Professor Harriet Murav has won a prestigious NEH Scholarly Editions and Translations Award for her collaborative translation of “In the Shadow of the Holocaust: Short Fiction by Jewish Writers from the Soviet Union.”

Murav received the award with her collaborator Sasha Senderovich of the University of Washington. Together, they will work on an annotated English translation of ten Yiddish and Russian short stories written in the Soviet Union about the Soviet Jewish experience of World War II and the Holocaust.

Murav said the idea for this project dates back to 2017, when she and Senderovich published a translation of Yiddish writer David Bergelson’s “Judgment: A Novel” (Northwestern University Press, 2017).

“It dawned on us that if we want to teach students about this experience, there’s virtually nothing in translation,” said Murav. “We thought, ‘Here are these searing and important expressions of emotion, and no one has access to them. No one can read them because they haven’t been translated. Let’s give people a selection of works that they couldn’t touch otherwise.’”

The award came in the NEH’s third round of awards in 2023 and was one of just 280 projects funded nationwide, for a total of $41.3 million.

“I was stunned and delighted [when I heard the news,]” said Murav. “It’s competitive. These [author] names are not names that most people are familiar with, and I was just amazed.”

Murav said the award also affirms the importance of translation work, both on and off campus.

“I’m just really pleased that translation is receiving recognition as significant scholarly and creative work, as that was not always the case,” she said. “It’s a great affirmation of our work. [We ask], ‘Is it going to matter?’ Well, it does.”

While Murav said she doesn’t think in terms of impact when she works on a project like this, she does hope the translated words will resonate with future readers.

“I hope someone reads these words and gasps, or cries, or [laughs] at parts that are funny, or wants to read more, or changes their mind about these events and their representation,” she said.
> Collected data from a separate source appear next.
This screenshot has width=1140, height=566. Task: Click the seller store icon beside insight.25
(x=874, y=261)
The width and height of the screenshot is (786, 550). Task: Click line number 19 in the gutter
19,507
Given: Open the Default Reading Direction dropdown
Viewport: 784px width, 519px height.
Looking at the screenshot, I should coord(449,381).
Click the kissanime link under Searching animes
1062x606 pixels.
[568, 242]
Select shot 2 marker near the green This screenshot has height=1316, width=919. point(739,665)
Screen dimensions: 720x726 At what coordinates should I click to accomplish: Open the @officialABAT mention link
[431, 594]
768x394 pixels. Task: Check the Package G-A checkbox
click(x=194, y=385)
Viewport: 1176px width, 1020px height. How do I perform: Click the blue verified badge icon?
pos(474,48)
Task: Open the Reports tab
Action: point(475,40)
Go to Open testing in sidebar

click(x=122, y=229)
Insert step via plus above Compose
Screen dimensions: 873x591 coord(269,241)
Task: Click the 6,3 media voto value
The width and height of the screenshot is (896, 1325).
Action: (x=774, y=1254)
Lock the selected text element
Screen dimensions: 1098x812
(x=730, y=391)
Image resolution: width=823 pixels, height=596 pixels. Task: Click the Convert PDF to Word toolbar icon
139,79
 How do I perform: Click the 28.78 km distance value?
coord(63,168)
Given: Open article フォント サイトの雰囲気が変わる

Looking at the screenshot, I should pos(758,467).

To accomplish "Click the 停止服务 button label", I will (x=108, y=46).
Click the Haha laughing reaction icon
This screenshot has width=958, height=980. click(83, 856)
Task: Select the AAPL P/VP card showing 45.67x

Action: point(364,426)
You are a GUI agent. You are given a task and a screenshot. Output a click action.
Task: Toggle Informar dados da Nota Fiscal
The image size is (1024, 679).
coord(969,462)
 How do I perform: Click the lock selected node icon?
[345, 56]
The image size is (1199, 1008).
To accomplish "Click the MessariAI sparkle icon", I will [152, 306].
Murav is a professor in the Departments of Slavic Languages & Literatures and Comparative & World Literature, the Program in Jewish Culture & Society, the Unit for Criticism and Interpretive Theory, and the Center for Advanced Study. She is also a Catherine and Bruce Bastian Research Professor in Global and Transnational Studies and was recently named a Marjorie Roberts and Robert W. Schaefer Professor in Liberal Arts & Sciences. She also currently serves as interim head of the Department of Comparative & World Literature, which was recently reorganized from a program to a department.